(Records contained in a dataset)
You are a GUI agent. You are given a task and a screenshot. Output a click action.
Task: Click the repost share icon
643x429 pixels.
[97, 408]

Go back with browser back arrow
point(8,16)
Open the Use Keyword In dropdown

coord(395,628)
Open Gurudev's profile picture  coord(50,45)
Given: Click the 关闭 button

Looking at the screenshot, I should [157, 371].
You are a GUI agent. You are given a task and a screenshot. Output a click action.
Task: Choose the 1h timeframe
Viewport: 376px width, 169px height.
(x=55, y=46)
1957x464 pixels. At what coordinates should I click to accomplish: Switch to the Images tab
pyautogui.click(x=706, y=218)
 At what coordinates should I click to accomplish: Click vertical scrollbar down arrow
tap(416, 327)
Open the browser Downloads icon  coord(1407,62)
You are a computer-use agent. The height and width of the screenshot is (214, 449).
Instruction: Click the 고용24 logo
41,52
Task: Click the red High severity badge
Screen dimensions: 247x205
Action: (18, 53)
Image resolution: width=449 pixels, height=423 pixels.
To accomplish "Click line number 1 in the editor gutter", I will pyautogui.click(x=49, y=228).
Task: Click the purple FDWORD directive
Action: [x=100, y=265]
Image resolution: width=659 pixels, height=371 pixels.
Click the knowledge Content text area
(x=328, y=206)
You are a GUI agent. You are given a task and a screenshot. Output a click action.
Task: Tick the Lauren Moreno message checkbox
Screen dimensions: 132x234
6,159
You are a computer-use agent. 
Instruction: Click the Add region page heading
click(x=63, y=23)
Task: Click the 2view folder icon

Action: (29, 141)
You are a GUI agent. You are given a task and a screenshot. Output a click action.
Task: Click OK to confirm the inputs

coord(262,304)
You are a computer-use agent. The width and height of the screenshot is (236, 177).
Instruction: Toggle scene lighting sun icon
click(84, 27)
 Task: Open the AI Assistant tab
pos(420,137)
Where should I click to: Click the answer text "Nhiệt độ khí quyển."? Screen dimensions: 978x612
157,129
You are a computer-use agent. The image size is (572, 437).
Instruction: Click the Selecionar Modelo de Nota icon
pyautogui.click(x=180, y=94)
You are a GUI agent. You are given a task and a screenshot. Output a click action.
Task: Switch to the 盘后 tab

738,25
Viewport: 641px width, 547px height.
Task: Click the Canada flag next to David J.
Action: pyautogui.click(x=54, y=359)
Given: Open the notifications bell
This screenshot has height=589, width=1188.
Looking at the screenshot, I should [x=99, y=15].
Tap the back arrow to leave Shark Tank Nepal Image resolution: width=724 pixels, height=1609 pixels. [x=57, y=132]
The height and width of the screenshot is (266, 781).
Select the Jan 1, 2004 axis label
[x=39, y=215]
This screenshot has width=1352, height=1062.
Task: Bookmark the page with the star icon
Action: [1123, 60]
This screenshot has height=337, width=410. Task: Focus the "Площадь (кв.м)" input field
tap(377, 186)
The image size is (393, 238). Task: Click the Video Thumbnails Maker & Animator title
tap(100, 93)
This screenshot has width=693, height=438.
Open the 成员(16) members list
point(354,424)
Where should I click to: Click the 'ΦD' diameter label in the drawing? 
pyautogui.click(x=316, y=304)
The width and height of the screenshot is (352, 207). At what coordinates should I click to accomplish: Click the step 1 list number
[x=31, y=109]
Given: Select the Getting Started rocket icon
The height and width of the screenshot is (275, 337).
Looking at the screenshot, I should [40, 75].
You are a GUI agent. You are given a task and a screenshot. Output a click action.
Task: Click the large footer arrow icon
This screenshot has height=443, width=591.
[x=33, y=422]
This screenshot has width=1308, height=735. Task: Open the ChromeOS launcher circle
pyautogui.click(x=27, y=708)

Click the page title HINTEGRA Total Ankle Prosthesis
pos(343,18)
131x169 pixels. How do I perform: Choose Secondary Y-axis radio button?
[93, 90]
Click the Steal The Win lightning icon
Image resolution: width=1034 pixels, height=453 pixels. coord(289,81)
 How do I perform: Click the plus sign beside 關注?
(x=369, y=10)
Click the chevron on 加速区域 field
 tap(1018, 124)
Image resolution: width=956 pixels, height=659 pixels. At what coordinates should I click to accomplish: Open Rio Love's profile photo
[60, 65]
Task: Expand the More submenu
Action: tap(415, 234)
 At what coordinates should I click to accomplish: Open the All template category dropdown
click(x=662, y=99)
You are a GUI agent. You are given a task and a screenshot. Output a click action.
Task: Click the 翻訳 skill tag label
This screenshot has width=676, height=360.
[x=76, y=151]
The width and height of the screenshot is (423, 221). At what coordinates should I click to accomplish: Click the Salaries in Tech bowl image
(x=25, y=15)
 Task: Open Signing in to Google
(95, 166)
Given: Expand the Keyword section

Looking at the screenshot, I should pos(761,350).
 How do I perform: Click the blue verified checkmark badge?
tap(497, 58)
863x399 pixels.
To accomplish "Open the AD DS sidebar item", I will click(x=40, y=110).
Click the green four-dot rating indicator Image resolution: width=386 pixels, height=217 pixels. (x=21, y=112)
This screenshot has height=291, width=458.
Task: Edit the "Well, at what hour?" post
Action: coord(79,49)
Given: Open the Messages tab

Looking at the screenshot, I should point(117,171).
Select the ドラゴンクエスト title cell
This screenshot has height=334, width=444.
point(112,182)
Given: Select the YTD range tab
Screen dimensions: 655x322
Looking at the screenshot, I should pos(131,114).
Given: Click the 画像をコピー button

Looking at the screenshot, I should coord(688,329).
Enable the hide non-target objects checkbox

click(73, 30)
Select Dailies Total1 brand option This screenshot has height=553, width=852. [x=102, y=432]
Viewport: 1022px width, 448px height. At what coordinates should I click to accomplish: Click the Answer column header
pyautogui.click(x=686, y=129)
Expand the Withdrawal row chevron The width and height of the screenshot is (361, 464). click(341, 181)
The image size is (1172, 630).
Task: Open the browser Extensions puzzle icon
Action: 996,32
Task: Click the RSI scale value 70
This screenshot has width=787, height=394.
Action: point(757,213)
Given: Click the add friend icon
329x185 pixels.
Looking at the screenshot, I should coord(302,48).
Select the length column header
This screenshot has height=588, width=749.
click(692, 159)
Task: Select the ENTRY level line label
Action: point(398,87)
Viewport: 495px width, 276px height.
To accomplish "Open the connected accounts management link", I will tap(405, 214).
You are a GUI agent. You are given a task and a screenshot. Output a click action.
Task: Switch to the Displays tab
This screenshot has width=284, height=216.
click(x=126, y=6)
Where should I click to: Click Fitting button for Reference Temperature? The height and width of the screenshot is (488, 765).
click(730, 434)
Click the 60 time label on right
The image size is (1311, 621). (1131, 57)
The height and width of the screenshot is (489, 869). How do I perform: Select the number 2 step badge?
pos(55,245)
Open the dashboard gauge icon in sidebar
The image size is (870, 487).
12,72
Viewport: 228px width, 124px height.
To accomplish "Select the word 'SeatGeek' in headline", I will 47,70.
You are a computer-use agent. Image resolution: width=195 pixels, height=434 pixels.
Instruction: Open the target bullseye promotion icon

WORK ORDER — An exact transcription of the data above is required.

SOLUTION TO THE EXERCISE —
You are a GUI agent. You are given a task and a screenshot. Output a click action.
Task: Click the repost share icon
643x429 pixels.
[97, 408]

Go back with browser back arrow
point(8,16)
Open the Use Keyword In dropdown

coord(395,628)
Open Gurudev's profile picture  coord(50,45)
Given: Click the 关闭 button

Looking at the screenshot, I should [157, 371].
You are a GUI agent. You are given a task and a screenshot. Output a click action.
Task: Choose the 1h timeframe
Viewport: 376px width, 169px height.
(x=55, y=46)
1957x464 pixels. At what coordinates should I click to accomplish: Switch to the Images tab
pyautogui.click(x=706, y=218)
 At what coordinates should I click to accomplish: Click vertical scrollbar down arrow
tap(416, 327)
Open the browser Downloads icon  coord(1407,62)
You are a computer-use agent. The height and width of the screenshot is (214, 449).
Instruction: Click the 고용24 logo
41,52
Task: Click the red High severity badge
Screen dimensions: 247x205
Action: (18, 53)
Image resolution: width=449 pixels, height=423 pixels.
To accomplish "Click line number 1 in the editor gutter", I will pyautogui.click(x=49, y=228).
Task: Click the purple FDWORD directive
Action: [x=100, y=265]
Image resolution: width=659 pixels, height=371 pixels.
Click the knowledge Content text area
(x=328, y=206)
You are a GUI agent. You are given a task and a screenshot. Output a click action.
Task: Tick the Lauren Moreno message checkbox
Screen dimensions: 132x234
6,159
You are a computer-use agent. 
Instruction: Click the Add region page heading
click(x=63, y=23)
Task: Click the 2view folder icon

Action: (29, 141)
You are a GUI agent. You are given a task and a screenshot. Output a click action.
Task: Click OK to confirm the inputs

coord(262,304)
You are a computer-use agent. The width and height of the screenshot is (236, 177).
Instruction: Toggle scene lighting sun icon
click(84, 27)
 Task: Open the AI Assistant tab
pos(420,137)
Where should I click to: Click the answer text "Nhiệt độ khí quyển."? Screen dimensions: 978x612
157,129
You are a computer-use agent. The image size is (572, 437).
Instruction: Click the Selecionar Modelo de Nota icon
pyautogui.click(x=180, y=94)
You are a GUI agent. You are given a task and a screenshot. Output a click action.
Task: Switch to the 盘后 tab

738,25
Viewport: 641px width, 547px height.
Task: Click the Canada flag next to David J.
Action: pyautogui.click(x=54, y=359)
Given: Open the notifications bell
This screenshot has height=589, width=1188.
Looking at the screenshot, I should [x=99, y=15].
Tap the back arrow to leave Shark Tank Nepal Image resolution: width=724 pixels, height=1609 pixels. [x=57, y=132]
The height and width of the screenshot is (266, 781).
Select the Jan 1, 2004 axis label
[x=39, y=215]
This screenshot has width=1352, height=1062.
Task: Bookmark the page with the star icon
Action: [1123, 60]
This screenshot has height=337, width=410. Task: Focus the "Площадь (кв.м)" input field
tap(377, 186)
The image size is (393, 238). Task: Click the Video Thumbnails Maker & Animator title
tap(100, 93)
This screenshot has width=693, height=438.
Open the 成员(16) members list
point(354,424)
Where should I click to: Click the 'ΦD' diameter label in the drawing? 
pyautogui.click(x=316, y=304)
The width and height of the screenshot is (352, 207). At what coordinates should I click to accomplish: Click the step 1 list number
[x=31, y=109]
Given: Select the Getting Started rocket icon
The height and width of the screenshot is (275, 337).
Looking at the screenshot, I should [40, 75].
You are a GUI agent. You are given a task and a screenshot. Output a click action.
Task: Click the large footer arrow icon
This screenshot has height=443, width=591.
[x=33, y=422]
This screenshot has width=1308, height=735. Task: Open the ChromeOS launcher circle
pyautogui.click(x=27, y=708)

Click the page title HINTEGRA Total Ankle Prosthesis
pos(343,18)
131x169 pixels. How do I perform: Choose Secondary Y-axis radio button?
[93, 90]
Click the Steal The Win lightning icon
Image resolution: width=1034 pixels, height=453 pixels. coord(289,81)
 How do I perform: Click the plus sign beside 關注?
(x=369, y=10)
Click the chevron on 加速区域 field
 tap(1018, 124)
Image resolution: width=956 pixels, height=659 pixels. At what coordinates should I click to accomplish: Open Rio Love's profile photo
[60, 65]
Task: Expand the More submenu
Action: tap(415, 234)
 At what coordinates should I click to accomplish: Open the All template category dropdown
click(x=662, y=99)
You are a GUI agent. You are given a task and a screenshot. Output a click action.
Task: Click the 翻訳 skill tag label
This screenshot has width=676, height=360.
[x=76, y=151]
The width and height of the screenshot is (423, 221). At what coordinates should I click to accomplish: Click the Salaries in Tech bowl image
(x=25, y=15)
 Task: Open Signing in to Google
(95, 166)
Given: Expand the Keyword section

Looking at the screenshot, I should pos(761,350).
 How do I perform: Click the blue verified checkmark badge?
tap(497, 58)
863x399 pixels.
To accomplish "Open the AD DS sidebar item", I will click(x=40, y=110).
Click the green four-dot rating indicator Image resolution: width=386 pixels, height=217 pixels. (x=21, y=112)
This screenshot has height=291, width=458.
Task: Edit the "Well, at what hour?" post
Action: coord(79,49)
Given: Open the Messages tab

Looking at the screenshot, I should point(117,171).
Select the ドラゴンクエスト title cell
This screenshot has height=334, width=444.
point(112,182)
Given: Select the YTD range tab
Screen dimensions: 655x322
Looking at the screenshot, I should pos(131,114).
Given: Click the 画像をコピー button

Looking at the screenshot, I should coord(688,329).
Enable the hide non-target objects checkbox

click(73, 30)
Select Dailies Total1 brand option This screenshot has height=553, width=852. [x=102, y=432]
Viewport: 1022px width, 448px height. At what coordinates should I click to accomplish: Click the Answer column header
pyautogui.click(x=686, y=129)
Expand the Withdrawal row chevron The width and height of the screenshot is (361, 464). click(341, 181)
The image size is (1172, 630).
Task: Open the browser Extensions puzzle icon
Action: 996,32
Task: Click the RSI scale value 70
This screenshot has width=787, height=394.
Action: point(757,213)
Given: Click the add friend icon
329x185 pixels.
Looking at the screenshot, I should coord(302,48).
Select the length column header
This screenshot has height=588, width=749.
click(692, 159)
Task: Select the ENTRY level line label
Action: point(398,87)
Viewport: 495px width, 276px height.
To accomplish "Open the connected accounts management link", I will tap(405, 214).
You are a GUI agent. You are given a task and a screenshot. Output a click action.
Task: Switch to the Displays tab
This screenshot has width=284, height=216.
click(x=126, y=6)
Where should I click to: Click Fitting button for Reference Temperature? The height and width of the screenshot is (488, 765).
click(730, 434)
Click the 60 time label on right
The image size is (1311, 621). (1131, 57)
The height and width of the screenshot is (489, 869). How do I perform: Select the number 2 step badge?
pos(55,245)
Open the dashboard gauge icon in sidebar
The image size is (870, 487).
12,72
Viewport: 228px width, 124px height.
To accomplish "Select the word 'SeatGeek' in headline", I will 47,70.
You are a computer-use agent. Image resolution: width=195 pixels, height=434 pixels.
Instruction: Open the target bullseye promotion icon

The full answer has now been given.